On its tie-dyed surface, the OWS movement seems little more than a confused collection of grievances. Some in New York protest the Church of Scientology. In Philadelphia, protesters attempted to occupy the cable provider Comcast. In Boston, they marched against the Israeli consulate, chanting, “Long live the intifada!” Protesters also targeted the Harvard Club. One imagines tweedy pipe smokers looking up in alarm from the latest copy of the New Republic to see a tumbrel outside the window.
But there is some ideological coherence within OWS. Its collectivist people’s councils seem to have two main inspirations: socialism (often Marxist socialism) and anarchism. The two are sometimes in tension. They share, however, a belief that the capitalist system is a form of “institutionalized violence,” and that normal, democratic political methods, dominated by monied interests, are inadequate. Direct action is necessary to provoke the crisis that ignites the struggle that achieves the revolution.
And we are beginning to see what direct action means. Occupy DC protesters recently assaulted a conservative gathering, then took over a public intersection to prevent the passage of luxury cars. Blocking the path of one driver and his 2-year-old son, an activist shouted, “Sorry, but you have no power right now.” That is the opposite of participatory democracy — the use of power to intimidate a fellow citizen on a public street. It is the method of British soccer thugs.

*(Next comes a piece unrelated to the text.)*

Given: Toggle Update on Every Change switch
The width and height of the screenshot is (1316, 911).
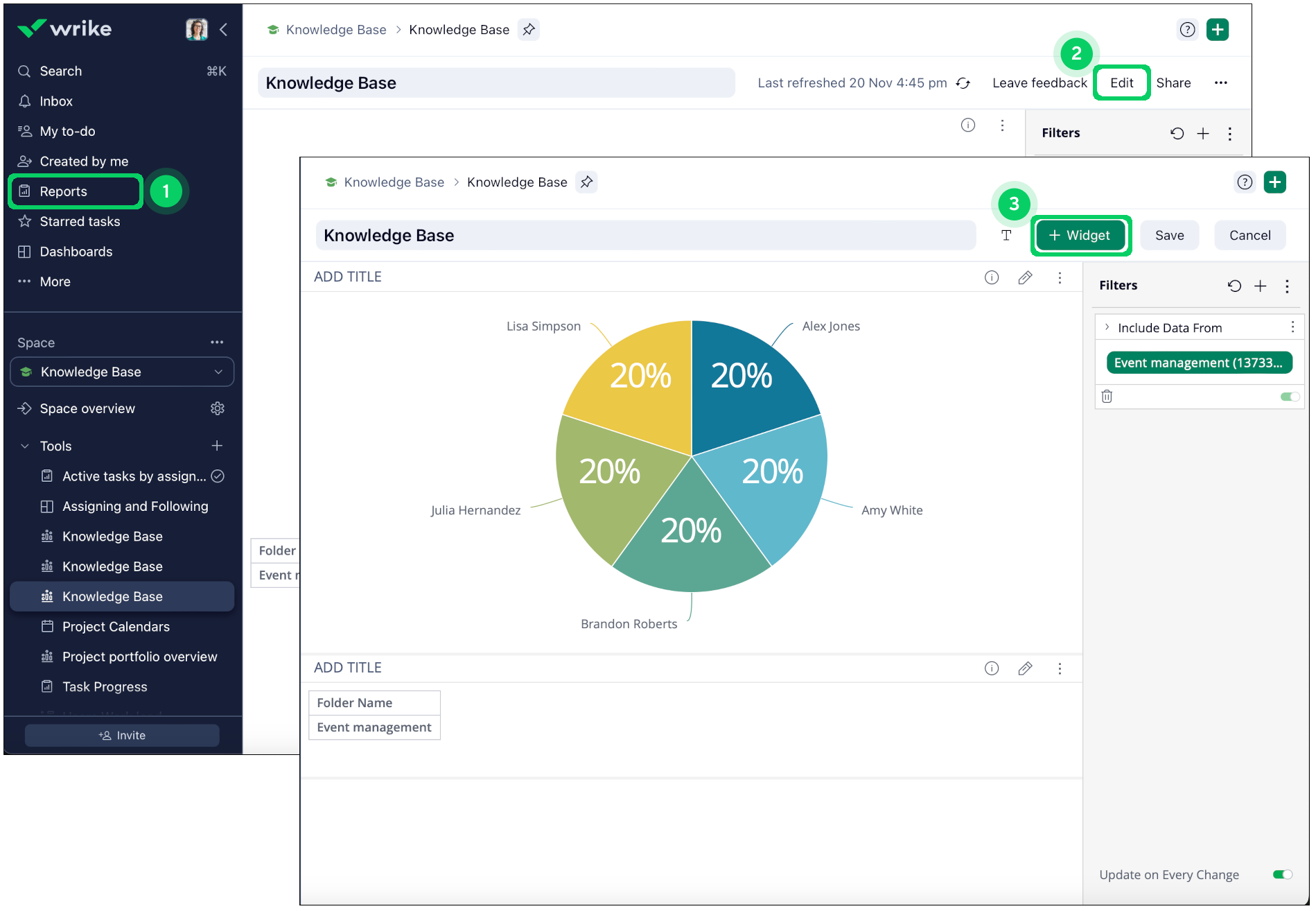Looking at the screenshot, I should click(x=1282, y=874).
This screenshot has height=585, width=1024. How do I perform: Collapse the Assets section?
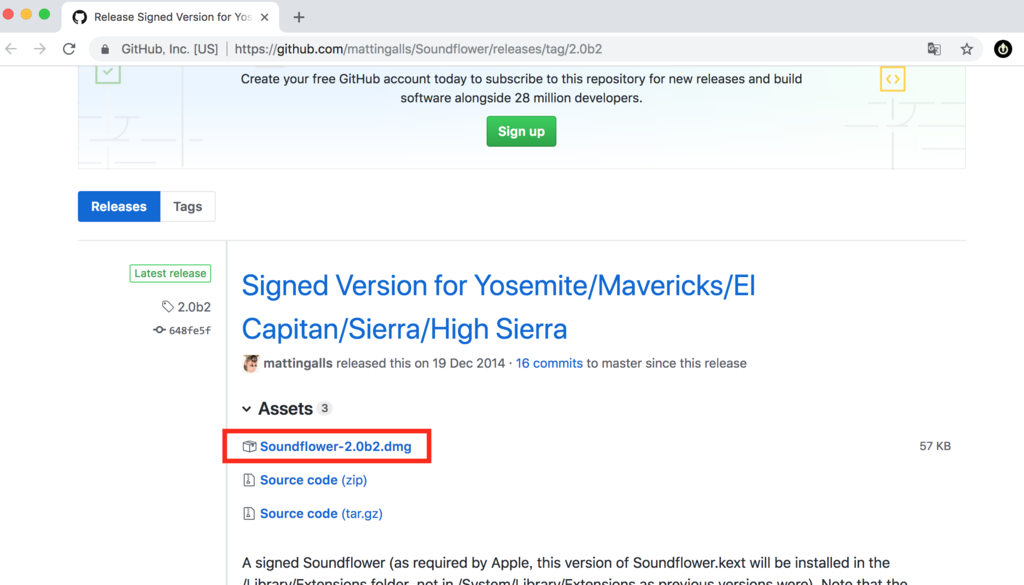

In Oakland, protesters have been playing at the Paris Commune — constructing barricades, setting fires, throwing concrete blocks and explosives, declaring a general strike to stop the “flow of capital” at the port. Here, OWS seems to be taking its cues from both “Rules for Radicals” and “A Clockwork Orange.”
Defenders of OWS dismiss this as the work of a few bad apples. But the transgressors would call themselves the vanguard. And they express, not betray, a significant ideological strain within the movement. Since the 1960s, some on the political left have sought liberal reform through the democratic process and nonviolent protest. Others have sought to hasten the crisis and collapse of fundamentally illegitimate social and economic systems. Both groups can be found within OWS, but the latter is ascendant.
OWS has, in fact, provoked a crisis of credibility for many American institutions. News coverage of the movement has been both disproportionate and fawning. The two encampments of Occupy DC, for example, have a couple of hundred inhabitants. If they moved to a nearby convention hotel, the group would probably be smaller than a meeting of the American Apparel and Footwear Association. During the Tea Party’s rise to national attention, the press scoured the country for any hint of rhetorical incitement to violence. OWS protesters smash windows, assault police officers and wear Guy Fawkes masks — a historical figure known for attempting to bomb the British Parliament.
City governments have also begun to look hapless for their accommodation of squalor, robberies, sexual attacks, drug use, vagrancy and vigilantism.
And what must Democratic leaders — who rushed to identify with a protean political force — now be thinking? OWS is not a seminar on income inequality — not the Center for American Progress on a camping trip. It is a leftist movement with a militant wing.
Will Americans, looking for jobs, turn in hope to the vandalization of small businesses and the promise of a general strike? Will citizens, disappointed by a dysfunctional government, be impressed by the endless arguments of anarchist collectives? Will people, disgusted by partisanship and rhetorical rock-throwing, be attracted to actual rock throwing?
This seems to be the desperate political calculation of the Democratic Party. Good luck with that.